From my observation of the Australian and International Standards setting processes over the last decade or two I cannot but agree that there has to be a better way to get real working outcomes that serve the needs of patients and clinicians. We are simply not getting stable, clear, future proof standards available and implemented in anything like the time frames that are needed. This is not to blame anyone but more to say that the task is ‘brain snapingly’ hard and it is just possible the complexity is such that, at the level of achieving genuine interoperation and semantic preservation it might approach being just ‘too hard’.

As I believe I have said in the past – ‘If this stuff was reasonably easily doable it would have been done long since’ – and I still think that is right.

With the number of years it has taken for NEHTA to deliver much that is actually operational and useful, and the ongoing strain the workload from IT-14 is putting on the volunteers I cannot but agree we had better figure out a better way and quick.

I await with some anticipation the third post when we are to be told ‘what might be needed to ‘really solve things’ in the future’.

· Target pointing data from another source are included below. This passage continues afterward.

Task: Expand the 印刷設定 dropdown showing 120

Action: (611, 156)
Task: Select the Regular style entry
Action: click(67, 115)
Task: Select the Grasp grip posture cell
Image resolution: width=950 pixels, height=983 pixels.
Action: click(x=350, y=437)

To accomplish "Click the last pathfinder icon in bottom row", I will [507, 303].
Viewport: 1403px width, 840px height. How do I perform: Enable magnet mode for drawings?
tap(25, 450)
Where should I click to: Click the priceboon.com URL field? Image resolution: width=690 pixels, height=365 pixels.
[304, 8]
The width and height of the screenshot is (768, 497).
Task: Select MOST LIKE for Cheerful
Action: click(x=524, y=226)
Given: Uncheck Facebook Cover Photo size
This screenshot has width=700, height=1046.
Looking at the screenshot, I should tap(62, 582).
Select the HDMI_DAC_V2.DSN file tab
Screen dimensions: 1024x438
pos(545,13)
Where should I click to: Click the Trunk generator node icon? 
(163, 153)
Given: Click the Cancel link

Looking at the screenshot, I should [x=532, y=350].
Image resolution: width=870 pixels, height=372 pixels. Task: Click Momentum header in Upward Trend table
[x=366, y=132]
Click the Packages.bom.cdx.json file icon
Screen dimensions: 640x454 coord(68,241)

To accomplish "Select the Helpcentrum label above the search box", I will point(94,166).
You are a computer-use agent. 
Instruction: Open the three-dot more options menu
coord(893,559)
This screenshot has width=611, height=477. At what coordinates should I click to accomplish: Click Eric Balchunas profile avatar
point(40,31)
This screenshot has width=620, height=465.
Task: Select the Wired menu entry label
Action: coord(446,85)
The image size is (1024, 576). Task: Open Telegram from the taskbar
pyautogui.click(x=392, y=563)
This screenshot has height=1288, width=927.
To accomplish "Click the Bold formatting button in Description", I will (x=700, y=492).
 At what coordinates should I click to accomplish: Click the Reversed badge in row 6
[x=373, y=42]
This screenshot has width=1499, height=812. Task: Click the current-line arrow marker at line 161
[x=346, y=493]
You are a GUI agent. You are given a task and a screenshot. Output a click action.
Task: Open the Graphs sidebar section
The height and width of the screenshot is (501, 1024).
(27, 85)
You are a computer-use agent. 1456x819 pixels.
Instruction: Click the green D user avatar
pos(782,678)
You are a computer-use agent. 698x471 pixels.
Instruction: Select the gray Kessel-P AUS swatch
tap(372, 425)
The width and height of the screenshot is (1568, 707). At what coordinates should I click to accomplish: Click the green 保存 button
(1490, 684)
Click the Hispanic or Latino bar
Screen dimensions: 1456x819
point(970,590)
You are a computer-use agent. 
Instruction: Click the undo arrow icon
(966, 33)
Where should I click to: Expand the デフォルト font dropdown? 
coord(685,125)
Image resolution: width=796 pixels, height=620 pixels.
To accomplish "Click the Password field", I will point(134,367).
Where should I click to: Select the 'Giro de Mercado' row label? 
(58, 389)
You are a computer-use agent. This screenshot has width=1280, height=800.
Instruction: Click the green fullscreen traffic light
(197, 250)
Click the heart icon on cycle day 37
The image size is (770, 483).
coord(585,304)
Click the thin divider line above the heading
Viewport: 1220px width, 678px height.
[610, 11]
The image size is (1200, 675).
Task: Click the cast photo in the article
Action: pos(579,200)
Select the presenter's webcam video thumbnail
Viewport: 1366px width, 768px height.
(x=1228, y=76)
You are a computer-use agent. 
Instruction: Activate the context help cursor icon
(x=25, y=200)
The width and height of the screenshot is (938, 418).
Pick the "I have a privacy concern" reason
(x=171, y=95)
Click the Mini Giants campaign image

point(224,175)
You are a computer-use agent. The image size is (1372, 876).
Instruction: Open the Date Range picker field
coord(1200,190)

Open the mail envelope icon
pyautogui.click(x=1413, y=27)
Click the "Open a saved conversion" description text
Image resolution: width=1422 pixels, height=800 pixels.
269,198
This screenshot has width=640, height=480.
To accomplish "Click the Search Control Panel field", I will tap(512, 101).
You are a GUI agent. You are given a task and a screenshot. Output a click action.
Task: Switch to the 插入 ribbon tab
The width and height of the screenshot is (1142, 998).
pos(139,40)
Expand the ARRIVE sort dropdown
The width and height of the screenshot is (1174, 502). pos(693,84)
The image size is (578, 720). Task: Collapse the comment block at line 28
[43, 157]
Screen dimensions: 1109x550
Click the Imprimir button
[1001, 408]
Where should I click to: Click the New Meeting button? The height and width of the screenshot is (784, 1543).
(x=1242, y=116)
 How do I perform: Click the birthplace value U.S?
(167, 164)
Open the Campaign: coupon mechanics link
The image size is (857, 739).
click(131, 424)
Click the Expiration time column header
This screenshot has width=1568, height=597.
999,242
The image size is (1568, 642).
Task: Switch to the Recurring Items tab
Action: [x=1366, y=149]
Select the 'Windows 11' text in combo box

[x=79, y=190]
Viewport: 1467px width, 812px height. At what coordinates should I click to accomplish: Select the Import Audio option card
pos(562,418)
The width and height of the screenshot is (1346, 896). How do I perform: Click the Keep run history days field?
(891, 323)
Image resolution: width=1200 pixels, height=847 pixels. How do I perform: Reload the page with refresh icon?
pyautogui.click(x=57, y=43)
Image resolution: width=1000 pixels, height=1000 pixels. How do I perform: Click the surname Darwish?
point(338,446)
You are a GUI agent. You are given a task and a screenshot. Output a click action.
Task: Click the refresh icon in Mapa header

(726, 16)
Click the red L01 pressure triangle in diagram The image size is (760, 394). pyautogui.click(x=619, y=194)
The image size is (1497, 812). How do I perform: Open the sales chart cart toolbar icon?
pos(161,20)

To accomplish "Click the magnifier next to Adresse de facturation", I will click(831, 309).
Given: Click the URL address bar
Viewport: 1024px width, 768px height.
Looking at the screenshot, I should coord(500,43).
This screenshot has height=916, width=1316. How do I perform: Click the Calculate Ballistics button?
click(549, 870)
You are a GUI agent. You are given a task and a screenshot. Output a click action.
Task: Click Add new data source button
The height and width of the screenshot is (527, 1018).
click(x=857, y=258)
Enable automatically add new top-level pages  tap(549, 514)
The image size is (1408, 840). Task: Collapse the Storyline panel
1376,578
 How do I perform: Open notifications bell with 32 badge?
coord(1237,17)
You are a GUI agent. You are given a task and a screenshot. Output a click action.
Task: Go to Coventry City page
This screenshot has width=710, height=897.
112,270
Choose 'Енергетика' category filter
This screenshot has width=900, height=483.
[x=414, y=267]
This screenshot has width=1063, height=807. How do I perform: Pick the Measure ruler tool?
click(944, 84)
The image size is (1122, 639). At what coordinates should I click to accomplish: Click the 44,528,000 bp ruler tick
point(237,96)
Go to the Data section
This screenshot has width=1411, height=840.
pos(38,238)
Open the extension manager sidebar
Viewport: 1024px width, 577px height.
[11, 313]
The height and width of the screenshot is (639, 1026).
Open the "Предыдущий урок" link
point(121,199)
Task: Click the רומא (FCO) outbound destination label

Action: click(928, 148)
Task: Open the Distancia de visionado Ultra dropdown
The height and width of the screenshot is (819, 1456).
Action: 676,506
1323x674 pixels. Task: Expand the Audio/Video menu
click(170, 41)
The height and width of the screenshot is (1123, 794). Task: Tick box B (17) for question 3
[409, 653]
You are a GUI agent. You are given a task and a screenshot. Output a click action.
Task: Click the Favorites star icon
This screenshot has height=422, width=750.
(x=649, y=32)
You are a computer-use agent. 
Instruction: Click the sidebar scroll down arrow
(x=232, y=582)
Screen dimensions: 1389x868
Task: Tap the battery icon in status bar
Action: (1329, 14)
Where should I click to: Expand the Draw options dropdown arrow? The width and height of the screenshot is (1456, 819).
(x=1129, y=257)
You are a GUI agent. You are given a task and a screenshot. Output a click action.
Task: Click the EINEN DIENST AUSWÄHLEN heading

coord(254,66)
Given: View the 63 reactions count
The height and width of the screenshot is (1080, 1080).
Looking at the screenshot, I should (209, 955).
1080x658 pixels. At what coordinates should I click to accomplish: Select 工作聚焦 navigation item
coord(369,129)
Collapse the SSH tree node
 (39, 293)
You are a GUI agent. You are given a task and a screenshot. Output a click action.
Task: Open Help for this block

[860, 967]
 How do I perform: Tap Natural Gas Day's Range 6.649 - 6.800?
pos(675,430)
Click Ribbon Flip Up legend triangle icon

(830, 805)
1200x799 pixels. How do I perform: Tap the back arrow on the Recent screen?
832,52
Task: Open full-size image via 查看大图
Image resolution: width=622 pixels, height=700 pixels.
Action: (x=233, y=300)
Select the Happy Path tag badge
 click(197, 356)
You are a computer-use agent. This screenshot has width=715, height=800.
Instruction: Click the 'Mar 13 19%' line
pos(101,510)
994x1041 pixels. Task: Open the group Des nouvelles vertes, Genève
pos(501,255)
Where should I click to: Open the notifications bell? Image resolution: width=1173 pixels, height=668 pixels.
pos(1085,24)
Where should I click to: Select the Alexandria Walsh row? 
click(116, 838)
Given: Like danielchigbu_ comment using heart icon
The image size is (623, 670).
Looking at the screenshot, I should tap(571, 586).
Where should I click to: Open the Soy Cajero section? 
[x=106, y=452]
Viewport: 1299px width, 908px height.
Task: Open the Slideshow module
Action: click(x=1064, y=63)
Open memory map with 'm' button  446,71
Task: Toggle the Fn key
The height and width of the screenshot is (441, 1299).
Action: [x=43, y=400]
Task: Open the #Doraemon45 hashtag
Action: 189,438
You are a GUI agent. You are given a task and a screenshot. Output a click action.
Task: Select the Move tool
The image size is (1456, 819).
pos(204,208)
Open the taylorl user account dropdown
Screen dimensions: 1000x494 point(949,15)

As to the solution to all this all I can do is quote another blogger (Paul Roemer) well out of context and say “Here’s where I leave my pay-grade and need your help to see if this dog (of a new paradigm) can hunt.”

See here:

http://healthcareitstrategy.com/2009/09/18/how-about-552446474061128648601600000/

When you consider how long it seems to have taken to have SNOMED CT, HL7, openEHR and others to have an impact compared with the standards developed by the W3C (the WWW Consortium) , IETF and OMG there is at least a prima facie case for a change in approach! One has to ask is it the problem we are trying to solve that is too difficult or the way we are going about it?

I can’t wait to see what Tom (and others) are able to come up with!

David.

1 comment:

Paul Roemer said...

A friend of mine from Ocean Informatics shared your post with me. It's a professional treat being included with Thomas Beale.

I spend a fair amount of time ranting about those who take a "What me worry?" attitude about healthcare IT and moving healthcare from a 0.2 business model to H2.0.

The clearest articulation I've read about the magnitude of the difficulty of the issue of developing HIT standards comes from Mr. Beale.

That we have more than one group developing standards means we don't even have a standards group.

Instead of throwing money at artificial ways of implementing a national EHR roll out, I suggest the government take several hundred million, mandate that the top few EHR vendors use the funds to retool their systems along a single standard, and then retrofit their installed base.